I took up playing Talisman when I was in college, since the rules are pretty easy to understand and setting the game up takes all of 5 minutes.  Anyway, we always played with a friend's board, but recently my younger brother gave me my own copy of the board game for my birthday.  We now break out the game almost every other week.  

Anyway, now that I have my own copy of the game (the most current edition) and can run one whenever I want, I'm looking for variant rules.  We've already got our own version of a Talisman drinking game (and to tell you the truth, that's a game where EVERYBODY loses).  I've seen rules for Team Talisman and some Variant character cards up online, but I was wondering if anyone around here had their OWN variant rules that made for an interesting and different board-game session.

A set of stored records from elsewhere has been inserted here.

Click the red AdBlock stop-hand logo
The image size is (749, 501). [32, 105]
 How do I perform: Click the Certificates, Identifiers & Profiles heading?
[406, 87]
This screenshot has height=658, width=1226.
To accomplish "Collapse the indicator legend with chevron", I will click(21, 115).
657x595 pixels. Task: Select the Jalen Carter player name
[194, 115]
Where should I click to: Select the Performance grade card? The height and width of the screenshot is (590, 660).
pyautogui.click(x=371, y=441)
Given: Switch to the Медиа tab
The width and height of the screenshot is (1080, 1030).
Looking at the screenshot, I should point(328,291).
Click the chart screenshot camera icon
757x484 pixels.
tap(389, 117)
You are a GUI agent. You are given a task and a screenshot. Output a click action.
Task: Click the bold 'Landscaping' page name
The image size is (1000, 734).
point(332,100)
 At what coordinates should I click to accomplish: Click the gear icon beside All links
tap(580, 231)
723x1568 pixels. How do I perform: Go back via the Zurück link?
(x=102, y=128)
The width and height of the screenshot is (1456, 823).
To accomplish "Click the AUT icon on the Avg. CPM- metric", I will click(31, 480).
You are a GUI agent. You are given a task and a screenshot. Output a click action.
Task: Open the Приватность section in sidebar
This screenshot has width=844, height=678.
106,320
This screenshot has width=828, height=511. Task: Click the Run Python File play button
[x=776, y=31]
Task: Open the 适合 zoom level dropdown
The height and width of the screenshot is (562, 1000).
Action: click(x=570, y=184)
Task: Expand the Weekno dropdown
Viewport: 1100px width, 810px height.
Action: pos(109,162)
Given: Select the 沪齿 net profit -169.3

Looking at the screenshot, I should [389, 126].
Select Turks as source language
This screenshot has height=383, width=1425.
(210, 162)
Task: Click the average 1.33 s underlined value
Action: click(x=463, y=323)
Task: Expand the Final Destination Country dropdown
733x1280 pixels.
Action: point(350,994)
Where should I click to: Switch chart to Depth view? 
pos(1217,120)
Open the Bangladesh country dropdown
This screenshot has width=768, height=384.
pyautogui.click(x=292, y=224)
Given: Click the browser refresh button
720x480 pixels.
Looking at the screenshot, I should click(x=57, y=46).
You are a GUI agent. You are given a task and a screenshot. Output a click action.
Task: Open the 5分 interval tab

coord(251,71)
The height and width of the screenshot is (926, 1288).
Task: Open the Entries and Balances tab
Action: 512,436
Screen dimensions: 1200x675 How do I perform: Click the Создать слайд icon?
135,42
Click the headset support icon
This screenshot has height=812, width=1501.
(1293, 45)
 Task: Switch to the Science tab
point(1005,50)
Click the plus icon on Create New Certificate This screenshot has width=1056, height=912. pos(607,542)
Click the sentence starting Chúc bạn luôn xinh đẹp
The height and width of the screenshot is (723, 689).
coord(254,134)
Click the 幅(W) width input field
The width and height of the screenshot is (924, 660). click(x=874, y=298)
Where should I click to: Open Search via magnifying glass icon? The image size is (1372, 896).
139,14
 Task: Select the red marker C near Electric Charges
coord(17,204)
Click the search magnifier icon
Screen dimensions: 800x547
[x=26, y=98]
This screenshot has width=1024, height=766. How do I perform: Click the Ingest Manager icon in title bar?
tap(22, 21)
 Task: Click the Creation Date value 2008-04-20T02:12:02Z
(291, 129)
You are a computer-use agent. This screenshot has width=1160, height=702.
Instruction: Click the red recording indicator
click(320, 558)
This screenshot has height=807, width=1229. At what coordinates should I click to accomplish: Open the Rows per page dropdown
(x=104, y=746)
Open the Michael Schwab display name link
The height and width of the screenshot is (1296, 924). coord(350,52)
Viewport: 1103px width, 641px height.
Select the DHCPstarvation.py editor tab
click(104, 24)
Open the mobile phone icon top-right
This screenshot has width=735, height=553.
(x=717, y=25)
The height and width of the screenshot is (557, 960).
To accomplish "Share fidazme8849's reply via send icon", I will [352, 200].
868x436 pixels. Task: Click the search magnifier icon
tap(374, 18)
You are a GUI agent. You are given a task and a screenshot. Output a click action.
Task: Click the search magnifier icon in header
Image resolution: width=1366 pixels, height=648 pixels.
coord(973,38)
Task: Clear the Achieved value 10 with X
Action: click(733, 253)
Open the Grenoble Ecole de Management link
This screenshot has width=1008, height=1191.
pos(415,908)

I know that a lot of times it's a love/hate thing with this particular game (when you suggest playing, peoples' faces tend to take on an expression of joy or a look of sheer horror, although it bores the crap out of a few people) but I personally like the unpredictability of it and how quickly the game balance can completely tip. Any variant rules that add to this sort of unpredictability would certainly help make the game more fun.


----------



## Evilhalfling (Aug 30, 2008)

*Toad Rules:*

Keep in mind I have never actually convinced anyone to play these... 

1. Everyone is a toad 
2: Str 1 craft 1 
- these scores can go up if you manage to kill 7 pts worth of monsters. 
3. you can only carry one object. (in your mouth) 
4. people (hirelings/henchman) will not follow you. 
5. If you can get yourself transformed into a toad, you can play a random character for 3 rounds. 
6. you do not restart if killed 
7. you cannot wear armor or use a shield, however a helmet protects you like armor. 
8. you roll dice to move on a 1-3 you move 1, 4-6 you (hop) 2 
9. If you draw a equine (of any sort) you can ride on it for 1 round, moving 1d6 spaces before falling off. 
you cannot otherwise use it.


Its a wet and squishy game. The last survivor wins.


----------



## hanasays (Aug 31, 2008)

The "frog game" sounds awesome.  I think I'm going to suggest that one.  So is the "starting with only 1 point in anything" version.  I didn't think of that, either.  Sounds like insta-death, though... haha.

We've actually done the "when you die, you don't draw a new character" variation (it works if you want a faster game).


----------



## Evilhalfling (Sep 1, 2008)

All the rules I suggested are for playing a toad. 
officially a toad could not advance, move more than 1 or use any equipment.
If there is no hope whats the point of the game?


----------



## anupacraig1 (Sep 8, 2008)

*Video game versions*

Capcom is planning to release a new video game version of Talisman available to the Playstation Network, Xbox Live Arcade and Microsoft Windows platforms. This electronic edition release was originally to coincide with the release of the Fourth Edition of the board game, but is now delayed until Apri. The game is said to support up to four players, with a total of 25 different characters available. Voice chat should be possible, and Capcom has promised additional downloadable content or expansions in time. The game was being developed by Big Rooster, but now Capcom is apparently looking for another developer to finish the game.

---------------------------------------------
anupacraig


car auctions


----------



## kboleen (Oct 2, 2008)

Last word I heard was the Talisman nline game Cancelled.


----------



## Sabathius42 (Oct 5, 2008)

ARGH!  I guess its a stare off between Talisman and Alan Wake for "Games I Really Wanted But Which I Will Never See"

INRE the original topic....the only house rule we play with to help the game is the following....

DON'T BE A WUSS
1. Absolutely, positively, at all costs DO NOT play until the point where your character is unbeatable in the tower before you go in to win.  Its boring and when you win any glory you may have had in the gaming group will be replaced with derision at your wussiness.

This rule tends to make the games take half as long as they normally do while everyone tries to grind their stats up to 14's and/or through spells long enough to uncover the Finger of Death.

DS


----------